Random effects, additive gamma model.
If clusters contain more than two subjects, we use a composite likelihood based on the pairwise bivariate models, for full MLE see twostageMLE.
The two-stage model is constructed such that given the gamma distributed random effects it is assumed that the survival functions are indpendent, and that the marginal survival functions are on Cox form (or additive form)
P(T > t| x) = S(t|x)= exp( -exp(x^T β) A_0(t) )

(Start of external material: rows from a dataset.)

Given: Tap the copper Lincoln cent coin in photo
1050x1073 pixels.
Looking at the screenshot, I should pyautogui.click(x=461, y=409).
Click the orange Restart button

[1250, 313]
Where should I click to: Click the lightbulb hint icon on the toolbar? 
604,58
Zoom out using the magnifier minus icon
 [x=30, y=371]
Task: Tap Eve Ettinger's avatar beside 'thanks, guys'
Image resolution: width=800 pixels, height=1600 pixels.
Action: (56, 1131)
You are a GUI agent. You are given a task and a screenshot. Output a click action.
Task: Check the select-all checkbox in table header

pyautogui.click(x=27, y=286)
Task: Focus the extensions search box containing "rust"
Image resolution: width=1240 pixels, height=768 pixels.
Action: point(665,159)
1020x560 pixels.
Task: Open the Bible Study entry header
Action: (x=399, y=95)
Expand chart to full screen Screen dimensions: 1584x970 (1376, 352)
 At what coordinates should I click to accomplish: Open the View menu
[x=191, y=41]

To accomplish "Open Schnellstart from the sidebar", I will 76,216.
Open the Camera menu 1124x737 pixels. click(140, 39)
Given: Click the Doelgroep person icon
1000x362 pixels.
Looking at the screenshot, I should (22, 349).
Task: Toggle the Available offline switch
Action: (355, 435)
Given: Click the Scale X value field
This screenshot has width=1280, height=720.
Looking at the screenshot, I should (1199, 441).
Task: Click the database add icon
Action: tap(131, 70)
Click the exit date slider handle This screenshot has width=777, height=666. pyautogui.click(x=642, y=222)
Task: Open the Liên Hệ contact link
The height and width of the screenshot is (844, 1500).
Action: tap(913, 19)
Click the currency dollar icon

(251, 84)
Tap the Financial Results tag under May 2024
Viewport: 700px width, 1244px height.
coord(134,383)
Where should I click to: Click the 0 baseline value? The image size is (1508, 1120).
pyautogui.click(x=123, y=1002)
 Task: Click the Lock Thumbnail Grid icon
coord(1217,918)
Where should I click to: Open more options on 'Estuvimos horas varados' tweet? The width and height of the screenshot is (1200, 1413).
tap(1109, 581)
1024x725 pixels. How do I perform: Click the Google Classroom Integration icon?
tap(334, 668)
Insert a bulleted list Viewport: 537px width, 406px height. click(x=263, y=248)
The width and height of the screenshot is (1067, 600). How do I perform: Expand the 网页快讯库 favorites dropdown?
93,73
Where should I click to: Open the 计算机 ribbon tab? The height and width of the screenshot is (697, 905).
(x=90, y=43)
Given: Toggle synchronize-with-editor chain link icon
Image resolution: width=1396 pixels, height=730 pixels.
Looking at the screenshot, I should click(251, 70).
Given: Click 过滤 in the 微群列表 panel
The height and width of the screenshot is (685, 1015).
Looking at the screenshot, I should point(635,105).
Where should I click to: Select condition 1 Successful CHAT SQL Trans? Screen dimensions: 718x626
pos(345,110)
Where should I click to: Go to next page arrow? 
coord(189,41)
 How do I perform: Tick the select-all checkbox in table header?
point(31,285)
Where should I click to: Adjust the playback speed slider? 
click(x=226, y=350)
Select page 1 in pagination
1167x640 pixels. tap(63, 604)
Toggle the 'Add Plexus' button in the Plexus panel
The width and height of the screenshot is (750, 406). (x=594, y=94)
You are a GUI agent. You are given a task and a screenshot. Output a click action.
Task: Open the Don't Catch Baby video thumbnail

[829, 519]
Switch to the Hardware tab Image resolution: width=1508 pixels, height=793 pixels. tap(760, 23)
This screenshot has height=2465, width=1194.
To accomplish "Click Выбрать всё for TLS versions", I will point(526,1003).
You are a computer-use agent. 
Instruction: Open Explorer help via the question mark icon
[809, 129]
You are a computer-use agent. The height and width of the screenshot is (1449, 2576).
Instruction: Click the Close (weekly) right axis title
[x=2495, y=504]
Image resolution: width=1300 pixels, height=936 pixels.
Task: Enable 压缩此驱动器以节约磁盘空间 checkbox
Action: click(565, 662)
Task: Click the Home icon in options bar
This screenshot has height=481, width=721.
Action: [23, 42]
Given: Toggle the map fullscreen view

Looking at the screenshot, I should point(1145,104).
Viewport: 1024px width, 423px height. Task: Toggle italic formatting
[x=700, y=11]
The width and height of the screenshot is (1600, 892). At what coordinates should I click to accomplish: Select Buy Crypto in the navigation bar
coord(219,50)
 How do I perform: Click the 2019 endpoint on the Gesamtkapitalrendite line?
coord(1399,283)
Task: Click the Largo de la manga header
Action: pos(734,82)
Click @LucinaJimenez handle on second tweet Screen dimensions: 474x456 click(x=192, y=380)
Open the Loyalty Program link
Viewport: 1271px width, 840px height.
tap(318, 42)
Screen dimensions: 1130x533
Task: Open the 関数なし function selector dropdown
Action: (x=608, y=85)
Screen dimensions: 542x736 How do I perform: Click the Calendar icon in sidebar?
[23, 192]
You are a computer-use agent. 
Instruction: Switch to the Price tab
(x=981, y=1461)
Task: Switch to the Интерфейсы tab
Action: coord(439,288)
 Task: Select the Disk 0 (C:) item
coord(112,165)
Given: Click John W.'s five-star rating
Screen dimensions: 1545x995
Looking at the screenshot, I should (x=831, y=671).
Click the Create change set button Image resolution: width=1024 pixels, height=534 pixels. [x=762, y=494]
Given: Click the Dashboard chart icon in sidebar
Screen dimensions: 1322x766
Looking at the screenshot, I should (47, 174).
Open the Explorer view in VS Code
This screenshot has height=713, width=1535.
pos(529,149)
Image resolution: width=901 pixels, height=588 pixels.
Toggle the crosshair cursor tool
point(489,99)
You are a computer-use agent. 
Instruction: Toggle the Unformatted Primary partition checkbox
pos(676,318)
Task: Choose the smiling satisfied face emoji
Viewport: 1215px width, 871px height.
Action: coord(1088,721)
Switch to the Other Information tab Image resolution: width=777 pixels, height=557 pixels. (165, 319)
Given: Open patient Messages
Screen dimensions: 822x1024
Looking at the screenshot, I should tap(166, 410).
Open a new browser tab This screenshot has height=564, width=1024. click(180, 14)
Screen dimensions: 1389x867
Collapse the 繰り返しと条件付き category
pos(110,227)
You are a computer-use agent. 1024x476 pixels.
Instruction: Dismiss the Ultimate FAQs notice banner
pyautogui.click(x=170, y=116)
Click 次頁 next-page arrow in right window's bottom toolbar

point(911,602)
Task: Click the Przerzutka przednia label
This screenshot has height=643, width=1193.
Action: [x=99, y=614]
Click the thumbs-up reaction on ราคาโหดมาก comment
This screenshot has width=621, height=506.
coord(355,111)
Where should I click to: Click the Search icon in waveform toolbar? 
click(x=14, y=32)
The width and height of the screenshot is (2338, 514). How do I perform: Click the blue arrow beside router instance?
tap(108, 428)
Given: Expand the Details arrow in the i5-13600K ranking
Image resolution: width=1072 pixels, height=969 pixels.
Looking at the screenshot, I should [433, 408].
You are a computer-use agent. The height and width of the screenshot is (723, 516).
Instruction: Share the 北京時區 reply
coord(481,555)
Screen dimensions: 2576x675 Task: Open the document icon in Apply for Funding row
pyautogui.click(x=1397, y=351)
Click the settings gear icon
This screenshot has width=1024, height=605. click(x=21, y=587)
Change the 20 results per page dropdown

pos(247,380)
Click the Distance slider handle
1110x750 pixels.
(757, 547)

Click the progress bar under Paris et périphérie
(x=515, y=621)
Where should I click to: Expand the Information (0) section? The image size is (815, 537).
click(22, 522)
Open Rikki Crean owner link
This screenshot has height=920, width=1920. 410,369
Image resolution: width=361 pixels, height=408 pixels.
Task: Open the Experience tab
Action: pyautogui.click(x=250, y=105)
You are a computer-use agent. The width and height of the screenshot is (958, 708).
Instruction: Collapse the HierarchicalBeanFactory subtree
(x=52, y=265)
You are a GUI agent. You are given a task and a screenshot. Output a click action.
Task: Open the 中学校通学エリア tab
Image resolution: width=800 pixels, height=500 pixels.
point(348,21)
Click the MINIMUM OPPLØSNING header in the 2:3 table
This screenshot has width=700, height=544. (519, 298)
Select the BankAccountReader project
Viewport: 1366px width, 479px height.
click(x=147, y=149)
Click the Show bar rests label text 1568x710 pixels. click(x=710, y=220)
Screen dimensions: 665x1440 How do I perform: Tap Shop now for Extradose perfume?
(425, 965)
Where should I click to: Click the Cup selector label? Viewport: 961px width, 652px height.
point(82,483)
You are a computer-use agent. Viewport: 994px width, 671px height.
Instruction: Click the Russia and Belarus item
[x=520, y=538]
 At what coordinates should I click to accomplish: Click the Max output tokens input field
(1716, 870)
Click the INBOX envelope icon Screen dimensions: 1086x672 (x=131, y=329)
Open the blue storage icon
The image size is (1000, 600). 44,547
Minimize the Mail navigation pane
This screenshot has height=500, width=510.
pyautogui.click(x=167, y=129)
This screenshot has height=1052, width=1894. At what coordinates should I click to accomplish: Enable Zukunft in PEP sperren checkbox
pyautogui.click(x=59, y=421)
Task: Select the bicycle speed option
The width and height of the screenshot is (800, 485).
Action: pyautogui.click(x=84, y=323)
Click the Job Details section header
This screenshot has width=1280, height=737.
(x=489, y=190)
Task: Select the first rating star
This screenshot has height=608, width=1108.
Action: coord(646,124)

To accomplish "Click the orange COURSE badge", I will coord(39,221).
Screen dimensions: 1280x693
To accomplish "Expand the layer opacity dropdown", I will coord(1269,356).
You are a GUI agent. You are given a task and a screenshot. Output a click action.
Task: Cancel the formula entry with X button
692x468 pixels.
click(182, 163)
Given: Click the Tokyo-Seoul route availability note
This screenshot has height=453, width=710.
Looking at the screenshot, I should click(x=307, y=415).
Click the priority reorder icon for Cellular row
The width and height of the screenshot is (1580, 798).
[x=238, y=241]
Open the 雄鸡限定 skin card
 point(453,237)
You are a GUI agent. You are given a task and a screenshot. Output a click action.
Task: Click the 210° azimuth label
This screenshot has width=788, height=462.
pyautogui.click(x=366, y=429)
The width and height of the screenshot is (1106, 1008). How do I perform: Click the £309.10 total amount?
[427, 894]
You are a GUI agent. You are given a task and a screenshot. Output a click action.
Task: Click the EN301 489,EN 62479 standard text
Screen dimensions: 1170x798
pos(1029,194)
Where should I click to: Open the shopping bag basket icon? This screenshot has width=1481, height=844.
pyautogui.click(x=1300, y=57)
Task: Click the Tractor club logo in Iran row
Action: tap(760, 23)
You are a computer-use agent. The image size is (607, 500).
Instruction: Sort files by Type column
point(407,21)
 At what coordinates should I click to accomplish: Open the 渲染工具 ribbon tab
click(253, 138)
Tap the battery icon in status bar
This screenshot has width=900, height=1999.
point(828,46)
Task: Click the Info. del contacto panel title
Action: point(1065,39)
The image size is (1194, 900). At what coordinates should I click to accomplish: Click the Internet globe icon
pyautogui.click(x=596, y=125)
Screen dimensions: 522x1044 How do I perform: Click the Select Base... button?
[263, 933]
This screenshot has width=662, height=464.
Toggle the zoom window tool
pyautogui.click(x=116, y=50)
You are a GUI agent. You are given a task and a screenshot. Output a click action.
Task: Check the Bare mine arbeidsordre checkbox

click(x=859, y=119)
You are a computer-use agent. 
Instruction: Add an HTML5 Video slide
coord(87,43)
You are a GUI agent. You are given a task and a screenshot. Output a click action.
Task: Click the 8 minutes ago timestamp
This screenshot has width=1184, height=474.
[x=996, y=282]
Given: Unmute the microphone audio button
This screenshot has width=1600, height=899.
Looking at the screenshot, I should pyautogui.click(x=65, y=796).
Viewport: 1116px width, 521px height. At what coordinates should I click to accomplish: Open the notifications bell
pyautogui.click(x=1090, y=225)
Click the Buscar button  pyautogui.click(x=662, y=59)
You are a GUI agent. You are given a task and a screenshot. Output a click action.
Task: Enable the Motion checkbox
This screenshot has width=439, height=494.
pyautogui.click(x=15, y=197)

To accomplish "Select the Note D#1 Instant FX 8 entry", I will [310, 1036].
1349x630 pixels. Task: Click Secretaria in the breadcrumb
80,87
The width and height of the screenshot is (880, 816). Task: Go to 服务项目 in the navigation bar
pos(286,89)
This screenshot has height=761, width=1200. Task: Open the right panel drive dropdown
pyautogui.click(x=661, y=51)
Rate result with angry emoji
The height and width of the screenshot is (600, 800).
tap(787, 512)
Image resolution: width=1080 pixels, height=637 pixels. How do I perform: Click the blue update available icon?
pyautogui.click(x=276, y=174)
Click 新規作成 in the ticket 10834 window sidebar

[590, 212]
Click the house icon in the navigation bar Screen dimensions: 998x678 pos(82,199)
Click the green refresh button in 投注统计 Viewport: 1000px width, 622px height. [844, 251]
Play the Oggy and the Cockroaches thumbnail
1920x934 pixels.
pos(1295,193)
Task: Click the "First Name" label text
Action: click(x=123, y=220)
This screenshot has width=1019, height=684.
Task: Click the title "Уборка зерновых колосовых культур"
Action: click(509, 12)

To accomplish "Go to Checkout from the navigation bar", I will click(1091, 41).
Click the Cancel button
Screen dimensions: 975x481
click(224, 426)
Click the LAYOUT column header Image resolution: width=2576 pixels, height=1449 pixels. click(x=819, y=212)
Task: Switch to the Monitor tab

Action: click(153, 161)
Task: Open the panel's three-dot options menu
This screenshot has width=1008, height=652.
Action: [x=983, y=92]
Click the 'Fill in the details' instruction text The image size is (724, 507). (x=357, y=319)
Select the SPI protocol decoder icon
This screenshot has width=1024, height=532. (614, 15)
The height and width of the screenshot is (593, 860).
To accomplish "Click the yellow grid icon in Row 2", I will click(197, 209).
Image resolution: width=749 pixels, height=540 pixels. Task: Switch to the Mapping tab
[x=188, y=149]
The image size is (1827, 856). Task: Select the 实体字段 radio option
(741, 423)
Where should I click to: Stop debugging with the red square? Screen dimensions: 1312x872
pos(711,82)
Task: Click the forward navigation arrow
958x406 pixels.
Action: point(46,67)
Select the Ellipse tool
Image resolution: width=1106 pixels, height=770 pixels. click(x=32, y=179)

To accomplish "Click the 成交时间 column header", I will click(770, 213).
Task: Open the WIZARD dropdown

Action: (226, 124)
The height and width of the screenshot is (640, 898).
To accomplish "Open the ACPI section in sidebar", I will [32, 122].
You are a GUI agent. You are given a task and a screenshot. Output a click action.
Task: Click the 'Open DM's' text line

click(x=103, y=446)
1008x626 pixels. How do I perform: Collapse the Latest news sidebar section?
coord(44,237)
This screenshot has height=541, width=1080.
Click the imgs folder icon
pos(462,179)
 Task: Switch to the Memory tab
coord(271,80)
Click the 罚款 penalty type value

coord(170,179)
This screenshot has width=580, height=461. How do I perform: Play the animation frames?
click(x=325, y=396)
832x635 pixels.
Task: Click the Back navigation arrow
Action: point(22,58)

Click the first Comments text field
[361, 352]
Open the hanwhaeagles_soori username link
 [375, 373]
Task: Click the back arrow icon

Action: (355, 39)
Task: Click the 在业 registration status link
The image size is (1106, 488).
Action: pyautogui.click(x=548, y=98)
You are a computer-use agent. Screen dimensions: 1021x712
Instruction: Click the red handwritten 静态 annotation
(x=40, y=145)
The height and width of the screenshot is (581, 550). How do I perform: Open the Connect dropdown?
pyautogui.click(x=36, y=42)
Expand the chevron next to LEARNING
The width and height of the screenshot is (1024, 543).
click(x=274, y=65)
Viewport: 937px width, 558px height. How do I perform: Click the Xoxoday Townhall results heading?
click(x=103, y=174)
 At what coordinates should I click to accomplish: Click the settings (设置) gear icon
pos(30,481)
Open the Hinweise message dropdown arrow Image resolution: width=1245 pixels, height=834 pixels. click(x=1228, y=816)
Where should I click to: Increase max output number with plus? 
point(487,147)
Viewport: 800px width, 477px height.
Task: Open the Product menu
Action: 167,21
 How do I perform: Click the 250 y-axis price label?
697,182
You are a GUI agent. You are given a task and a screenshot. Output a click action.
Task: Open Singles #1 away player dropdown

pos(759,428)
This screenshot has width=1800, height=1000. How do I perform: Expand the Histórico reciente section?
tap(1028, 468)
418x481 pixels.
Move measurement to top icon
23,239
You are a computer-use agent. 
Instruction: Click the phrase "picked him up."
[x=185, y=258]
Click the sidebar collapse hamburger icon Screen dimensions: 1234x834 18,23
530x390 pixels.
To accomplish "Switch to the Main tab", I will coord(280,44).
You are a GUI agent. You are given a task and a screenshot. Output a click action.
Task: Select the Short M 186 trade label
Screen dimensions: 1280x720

One possibility is to model the variance within clusters via a regression design, and then one can specify a regression structure for the independent gamma distributed random effect for each cluster, such that the variance is given by
θ = h( z_j^T α)
where z is specified by theta.des, and a possible link function var.link=1 will will use the exponential link h(x)=exp(x), and var.link=0 the identity link h(x)=x. The reported standard errors are based on the estimated information from the likelihood assuming that the marginals are known (unlike the twostageMLE and for the additive gamma model below).
Can also fit a structured additive gamma random effects model, such as the ACE, ADE model for survival data. In this case the random.design specificies the random effects for each subject within a cluster. This is a matrix of 1's and 0's with dimension n x d. With d random effects. For a cluster with two subjects, we let the random.design rows be v_1 and v_2. Such that the random effects for subject 1 is
v_1^T (Z_1,...,Z_d)
, for d random effects. Each random effect has an associated parameter (λ_1,...,λ_d). By construction subjects 1's random effect are Gamma distributed with mean λ_j/v_1^T λ and variance λ_j/(v_1^T λ)^2. Note that the random effect v_1^T (Z_1,...,Z_d) has mean 1 and variance 1/(v_1^T λ). It is here asssumed that lamtot=v_1^T λ is fixed within clusters as it would be for the ACE model below.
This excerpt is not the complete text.